I have always been a "matchy matchy" kind of girl. I like things to be in order. I like them to match. I like things to line up perfectly and be labeled to within an inch of their lives and, most importantly, I like them to stay that way. In short, I prefer that everything in my world adheres to a strict matchy matchy kind of code.
In my younger days (before the advent of white cotton Fruit of the Loom big girl underpants), I insisted that my bra and underpants match. Always. Couldn't leave the house unless the flowers on the top matched the flowers on the bottom. Likewise with shoes, belts, and purses. And hats, scarves, and gloves. If it was within my realm of experience, it had to match.
At work, the pens in the pen cup had to all be the same. The pads that I took notes on needed to match the ones that were in my portfolio. My file folders needed to look like they were a family. Get the picture?
So now, as an...ahem....adult stitcher, I find myself....how shall I say this?...Completely screwed. I have this weird compulsion to matchy matchy all of my stitchy stuff. I want all of the crap to be lined up in military precision and I want to know that if a chart calls for Crescent Colors, I will use only Crescent Colors for that chart and all of its companions. If I'm colorizing a needlepoint canvas, I usually start off with the type of thread I want (i.e., Silk and Ivory, perle cotton, etc.) and then I use that and only that to colorize the entire project.

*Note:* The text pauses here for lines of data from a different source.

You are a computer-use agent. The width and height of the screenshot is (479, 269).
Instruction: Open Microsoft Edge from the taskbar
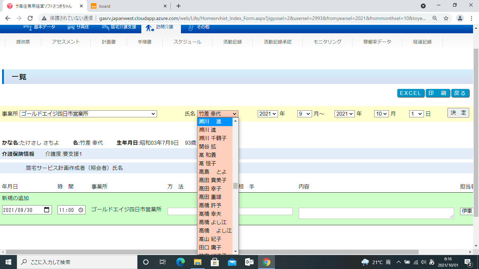pos(180,262)
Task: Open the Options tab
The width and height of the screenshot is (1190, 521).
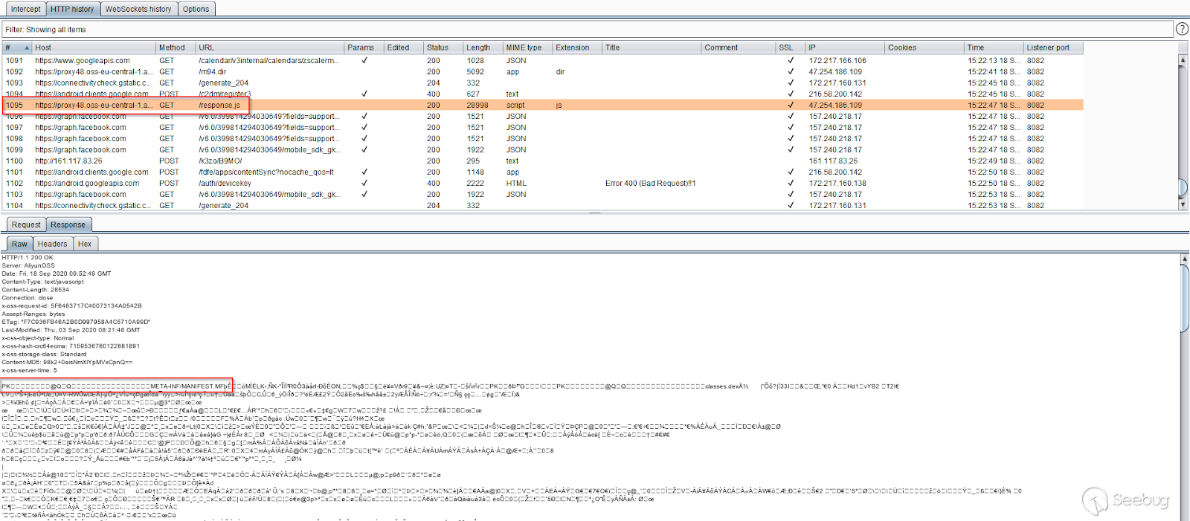Action: (196, 9)
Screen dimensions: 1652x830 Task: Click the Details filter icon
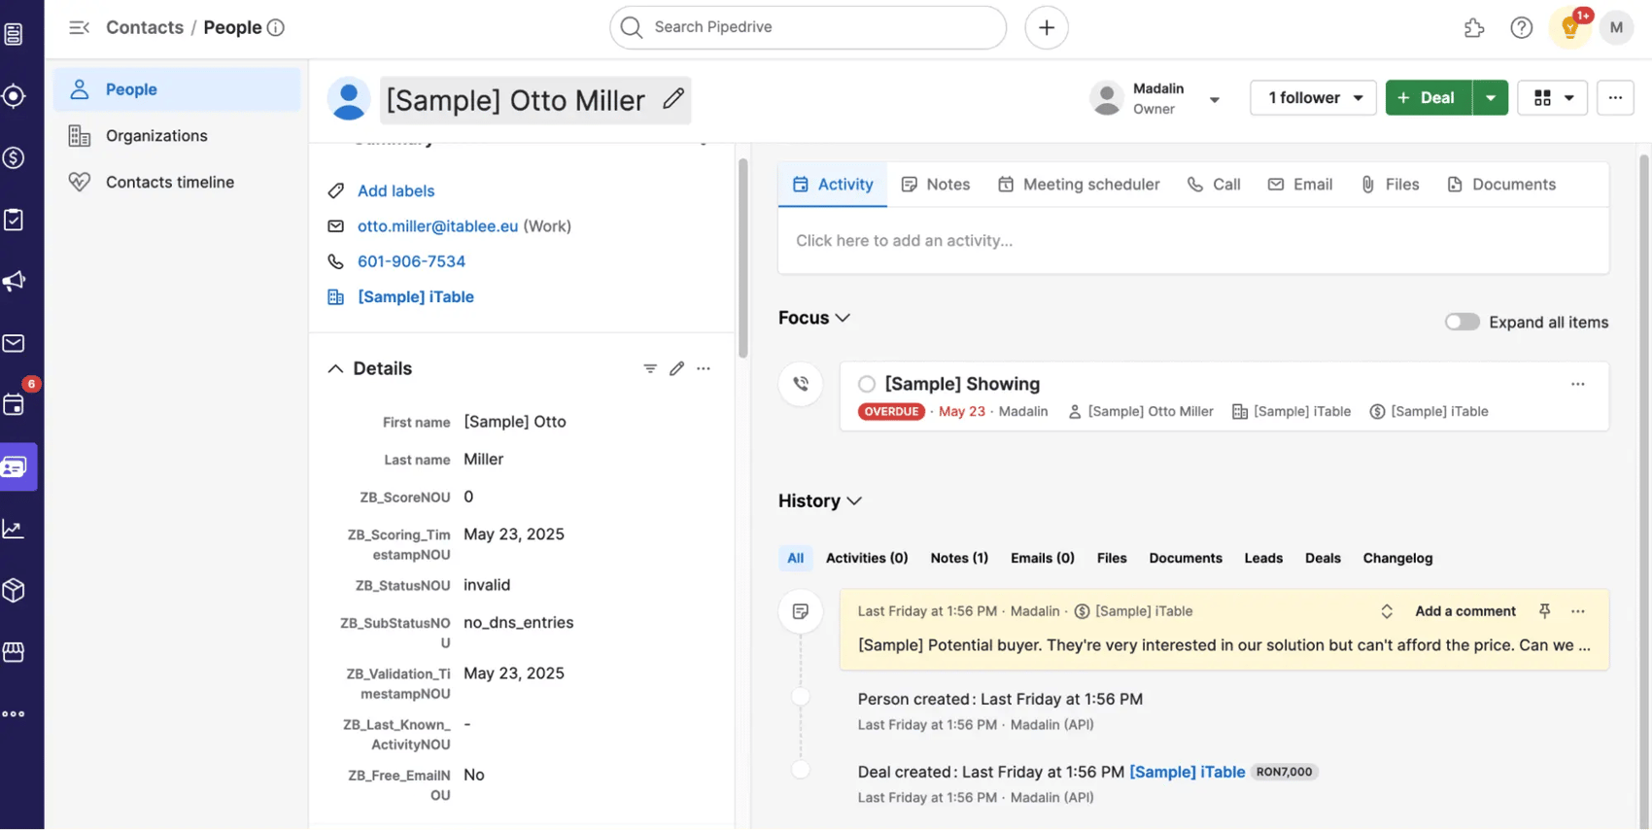coord(650,368)
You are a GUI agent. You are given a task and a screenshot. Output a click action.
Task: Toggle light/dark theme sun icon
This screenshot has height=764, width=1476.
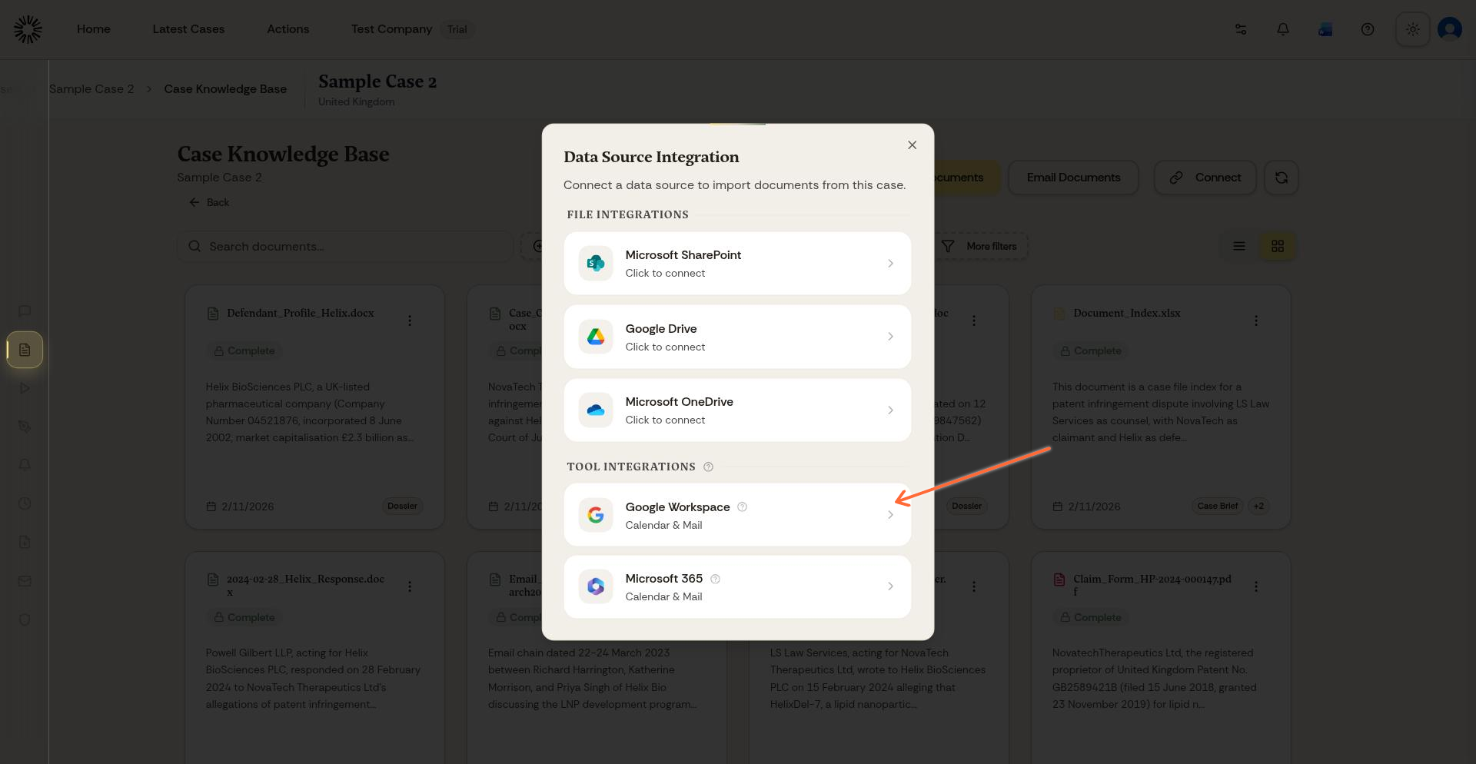[1412, 29]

And then my stitchy muse comes along (with medication in hand) and kicks me in the head and reminds me that there is such a thing as texture, depth, creativity, and improvisation in stitching. It makes me throw everything up into the air and...gasp.....just. let. it. be.
So after years and years of resisting the matchy matchy urge, I am once again grappling with the need to anal-retentive this sucker right into oblivion. Do you see what the nice people at The Prairie Schooler have done to me? Do ya'? Huh Huh? Do ya'?:They decided to use the same palette for all of these kits! And, if you notice, the palette is rather simply: red, green, white, and black. No brown. No yellow. No pink, purple, or lavender. Red. Green. White. Black.

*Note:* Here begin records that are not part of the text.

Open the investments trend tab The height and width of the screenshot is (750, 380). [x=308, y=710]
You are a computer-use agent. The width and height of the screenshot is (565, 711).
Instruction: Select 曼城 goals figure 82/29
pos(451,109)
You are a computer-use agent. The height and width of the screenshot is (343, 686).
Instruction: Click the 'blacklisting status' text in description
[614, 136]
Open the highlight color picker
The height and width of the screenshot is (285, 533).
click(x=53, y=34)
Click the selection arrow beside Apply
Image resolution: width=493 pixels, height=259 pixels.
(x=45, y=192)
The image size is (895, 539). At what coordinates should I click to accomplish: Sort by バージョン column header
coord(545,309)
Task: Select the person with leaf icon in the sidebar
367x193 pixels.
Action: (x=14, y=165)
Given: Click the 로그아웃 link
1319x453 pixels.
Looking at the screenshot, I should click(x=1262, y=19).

So if I decide to change colors on 2008's "By the Chimney", does that mean that I now have license to change the colors on 2005, 2006, and 2007 too? And if I change the colors on one, do I need to use those same colors in the other three? What if I have to use different dye lots? Or, heaven forbid, what if I simply RUN OUT OF a color and have to switch it up for one of the other pieces in the series?!
Do you see why I should not be allowed into the stitchy world. At all? Stitching is supposed to be FUN! And CREATIVE! And something one does to stretch one's ARTISTIC and FREE SPIRITED thinking!
Why can't I just get with the freakin' program and have some fun? WHY? WHY?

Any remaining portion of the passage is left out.